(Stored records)
=== Begin Enclosure ===

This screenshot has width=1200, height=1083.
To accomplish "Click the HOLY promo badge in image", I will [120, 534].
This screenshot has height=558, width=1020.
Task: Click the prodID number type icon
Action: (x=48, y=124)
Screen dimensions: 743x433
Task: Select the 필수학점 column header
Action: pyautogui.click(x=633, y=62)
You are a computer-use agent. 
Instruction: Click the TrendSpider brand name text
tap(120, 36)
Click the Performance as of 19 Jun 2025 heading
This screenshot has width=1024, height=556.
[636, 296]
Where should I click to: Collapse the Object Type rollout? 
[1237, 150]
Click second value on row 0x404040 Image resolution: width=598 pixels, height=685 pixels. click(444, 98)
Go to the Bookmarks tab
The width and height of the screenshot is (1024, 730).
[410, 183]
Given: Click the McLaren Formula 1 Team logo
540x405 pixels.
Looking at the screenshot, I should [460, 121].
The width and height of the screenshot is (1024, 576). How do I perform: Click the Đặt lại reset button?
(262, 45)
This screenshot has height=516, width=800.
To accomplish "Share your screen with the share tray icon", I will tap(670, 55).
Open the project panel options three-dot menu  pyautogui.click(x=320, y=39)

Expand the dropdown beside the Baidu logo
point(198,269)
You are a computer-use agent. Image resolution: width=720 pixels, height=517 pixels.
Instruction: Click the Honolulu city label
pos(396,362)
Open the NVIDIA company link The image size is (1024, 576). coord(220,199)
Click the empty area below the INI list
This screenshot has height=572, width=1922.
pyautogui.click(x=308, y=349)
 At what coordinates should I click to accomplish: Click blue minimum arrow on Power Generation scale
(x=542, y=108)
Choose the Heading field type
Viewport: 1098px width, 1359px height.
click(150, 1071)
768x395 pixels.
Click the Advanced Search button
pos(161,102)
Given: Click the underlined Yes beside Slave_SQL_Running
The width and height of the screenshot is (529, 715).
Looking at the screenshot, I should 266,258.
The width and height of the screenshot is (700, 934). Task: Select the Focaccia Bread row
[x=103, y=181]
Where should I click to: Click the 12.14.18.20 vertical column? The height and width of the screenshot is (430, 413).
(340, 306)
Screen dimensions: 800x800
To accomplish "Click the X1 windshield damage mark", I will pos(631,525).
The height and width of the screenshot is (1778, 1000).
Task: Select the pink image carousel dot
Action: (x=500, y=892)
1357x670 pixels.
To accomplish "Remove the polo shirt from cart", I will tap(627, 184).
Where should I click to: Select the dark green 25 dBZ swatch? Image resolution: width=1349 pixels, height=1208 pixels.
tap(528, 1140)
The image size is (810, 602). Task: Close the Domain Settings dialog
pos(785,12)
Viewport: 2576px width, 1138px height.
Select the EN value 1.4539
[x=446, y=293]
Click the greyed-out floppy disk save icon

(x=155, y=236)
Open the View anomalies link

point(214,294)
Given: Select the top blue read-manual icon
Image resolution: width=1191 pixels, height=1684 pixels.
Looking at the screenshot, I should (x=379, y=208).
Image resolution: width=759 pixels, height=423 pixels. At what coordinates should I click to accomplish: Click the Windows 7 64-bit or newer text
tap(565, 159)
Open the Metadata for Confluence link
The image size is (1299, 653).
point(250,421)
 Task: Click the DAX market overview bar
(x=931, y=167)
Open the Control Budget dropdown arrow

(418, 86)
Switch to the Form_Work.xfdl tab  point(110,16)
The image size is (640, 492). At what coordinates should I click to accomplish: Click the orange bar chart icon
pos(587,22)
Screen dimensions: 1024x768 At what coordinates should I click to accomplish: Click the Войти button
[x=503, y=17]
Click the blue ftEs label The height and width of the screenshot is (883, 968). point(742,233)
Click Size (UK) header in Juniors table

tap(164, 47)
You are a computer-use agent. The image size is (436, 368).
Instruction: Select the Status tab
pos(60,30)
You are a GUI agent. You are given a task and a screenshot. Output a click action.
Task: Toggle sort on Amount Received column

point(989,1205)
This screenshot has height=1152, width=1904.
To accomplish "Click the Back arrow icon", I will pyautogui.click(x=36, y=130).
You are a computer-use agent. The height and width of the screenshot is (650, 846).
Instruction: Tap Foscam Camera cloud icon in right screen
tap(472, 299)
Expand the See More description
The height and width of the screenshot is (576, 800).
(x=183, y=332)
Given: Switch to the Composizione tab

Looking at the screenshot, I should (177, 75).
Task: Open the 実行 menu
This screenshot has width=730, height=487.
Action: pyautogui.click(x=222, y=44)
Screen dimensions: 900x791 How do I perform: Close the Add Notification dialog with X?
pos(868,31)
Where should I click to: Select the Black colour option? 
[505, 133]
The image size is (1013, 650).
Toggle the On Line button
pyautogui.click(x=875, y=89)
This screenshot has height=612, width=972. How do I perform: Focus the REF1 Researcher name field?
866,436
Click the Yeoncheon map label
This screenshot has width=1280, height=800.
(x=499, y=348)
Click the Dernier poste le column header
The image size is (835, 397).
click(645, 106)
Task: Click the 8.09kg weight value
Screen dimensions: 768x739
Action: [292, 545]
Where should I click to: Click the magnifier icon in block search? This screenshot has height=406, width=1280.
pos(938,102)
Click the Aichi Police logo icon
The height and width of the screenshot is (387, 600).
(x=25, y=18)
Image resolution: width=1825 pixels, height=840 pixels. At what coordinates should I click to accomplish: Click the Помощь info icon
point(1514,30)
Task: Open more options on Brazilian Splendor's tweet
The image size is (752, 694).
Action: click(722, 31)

=== End Enclosure ===

Please output the entries above, every line exactly as it reads.

This screenshot has width=1200, height=1083.
To accomplish "Click the HOLY promo badge in image", I will [120, 534].
This screenshot has height=558, width=1020.
Task: Click the prodID number type icon
Action: (x=48, y=124)
Screen dimensions: 743x433
Task: Select the 필수학점 column header
Action: pyautogui.click(x=633, y=62)
You are a computer-use agent. 
Instruction: Click the TrendSpider brand name text
tap(120, 36)
Click the Performance as of 19 Jun 2025 heading
This screenshot has width=1024, height=556.
[636, 296]
Where should I click to: Collapse the Object Type rollout? 
[1237, 150]
Click second value on row 0x404040 Image resolution: width=598 pixels, height=685 pixels. click(444, 98)
Go to the Bookmarks tab
The width and height of the screenshot is (1024, 730).
[410, 183]
Given: Click the McLaren Formula 1 Team logo
540x405 pixels.
Looking at the screenshot, I should [460, 121].
The width and height of the screenshot is (1024, 576). How do I perform: Click the Đặt lại reset button?
(262, 45)
This screenshot has height=516, width=800.
To accomplish "Share your screen with the share tray icon", I will tap(670, 55).
Open the project panel options three-dot menu  pyautogui.click(x=320, y=39)

Expand the dropdown beside the Baidu logo
point(198,269)
You are a computer-use agent. Image resolution: width=720 pixels, height=517 pixels.
Instruction: Click the Honolulu city label
pos(396,362)
Open the NVIDIA company link The image size is (1024, 576). coord(220,199)
Click the empty area below the INI list
This screenshot has height=572, width=1922.
pyautogui.click(x=308, y=349)
 At what coordinates should I click to accomplish: Click blue minimum arrow on Power Generation scale
(x=542, y=108)
Choose the Heading field type
Viewport: 1098px width, 1359px height.
click(150, 1071)
768x395 pixels.
Click the Advanced Search button
pos(161,102)
Given: Click the underlined Yes beside Slave_SQL_Running
The width and height of the screenshot is (529, 715).
Looking at the screenshot, I should 266,258.
The width and height of the screenshot is (700, 934). Task: Select the Focaccia Bread row
[x=103, y=181]
Where should I click to: Click the 12.14.18.20 vertical column? The height and width of the screenshot is (430, 413).
(340, 306)
Screen dimensions: 800x800
To accomplish "Click the X1 windshield damage mark", I will pos(631,525).
The height and width of the screenshot is (1778, 1000).
Task: Select the pink image carousel dot
Action: (x=500, y=892)
1357x670 pixels.
To accomplish "Remove the polo shirt from cart", I will tap(627, 184).
Where should I click to: Select the dark green 25 dBZ swatch? Image resolution: width=1349 pixels, height=1208 pixels.
tap(528, 1140)
The image size is (810, 602). Task: Close the Domain Settings dialog
pos(785,12)
Viewport: 2576px width, 1138px height.
Select the EN value 1.4539
[x=446, y=293]
Click the greyed-out floppy disk save icon

(x=155, y=236)
Open the View anomalies link

point(214,294)
Given: Select the top blue read-manual icon
Image resolution: width=1191 pixels, height=1684 pixels.
Looking at the screenshot, I should (x=379, y=208).
Image resolution: width=759 pixels, height=423 pixels. At what coordinates should I click to accomplish: Click the Windows 7 64-bit or newer text
tap(565, 159)
Open the Metadata for Confluence link
The image size is (1299, 653).
point(250,421)
 Task: Click the DAX market overview bar
(x=931, y=167)
Open the Control Budget dropdown arrow

(418, 86)
Switch to the Form_Work.xfdl tab  point(110,16)
The image size is (640, 492). At what coordinates should I click to accomplish: Click the orange bar chart icon
pos(587,22)
Screen dimensions: 1024x768 At what coordinates should I click to accomplish: Click the Войти button
[x=503, y=17]
Click the blue ftEs label The height and width of the screenshot is (883, 968). point(742,233)
Click Size (UK) header in Juniors table

tap(164, 47)
You are a computer-use agent. The image size is (436, 368).
Instruction: Select the Status tab
pos(60,30)
You are a GUI agent. You are given a task and a screenshot. Output a click action.
Task: Toggle sort on Amount Received column

point(989,1205)
This screenshot has height=1152, width=1904.
To accomplish "Click the Back arrow icon", I will pyautogui.click(x=36, y=130).
You are a computer-use agent. The height and width of the screenshot is (650, 846).
Instruction: Tap Foscam Camera cloud icon in right screen
tap(472, 299)
Expand the See More description
The height and width of the screenshot is (576, 800).
(x=183, y=332)
Given: Switch to the Composizione tab

Looking at the screenshot, I should (177, 75).
Task: Open the 実行 menu
This screenshot has width=730, height=487.
Action: pyautogui.click(x=222, y=44)
Screen dimensions: 900x791 How do I perform: Close the Add Notification dialog with X?
pos(868,31)
Where should I click to: Select the Black colour option? 
[505, 133]
The image size is (1013, 650).
Toggle the On Line button
pyautogui.click(x=875, y=89)
This screenshot has height=612, width=972. How do I perform: Focus the REF1 Researcher name field?
866,436
Click the Yeoncheon map label
This screenshot has width=1280, height=800.
(x=499, y=348)
Click the Dernier poste le column header
The image size is (835, 397).
click(645, 106)
Task: Click the 8.09kg weight value
Screen dimensions: 768x739
Action: [292, 545]
Where should I click to: Click the magnifier icon in block search? This screenshot has height=406, width=1280.
pos(938,102)
Click the Aichi Police logo icon
The height and width of the screenshot is (387, 600).
(x=25, y=18)
Image resolution: width=1825 pixels, height=840 pixels. At what coordinates should I click to accomplish: Click the Помощь info icon
point(1514,30)
Task: Open more options on Brazilian Splendor's tweet
The image size is (752, 694).
Action: click(722, 31)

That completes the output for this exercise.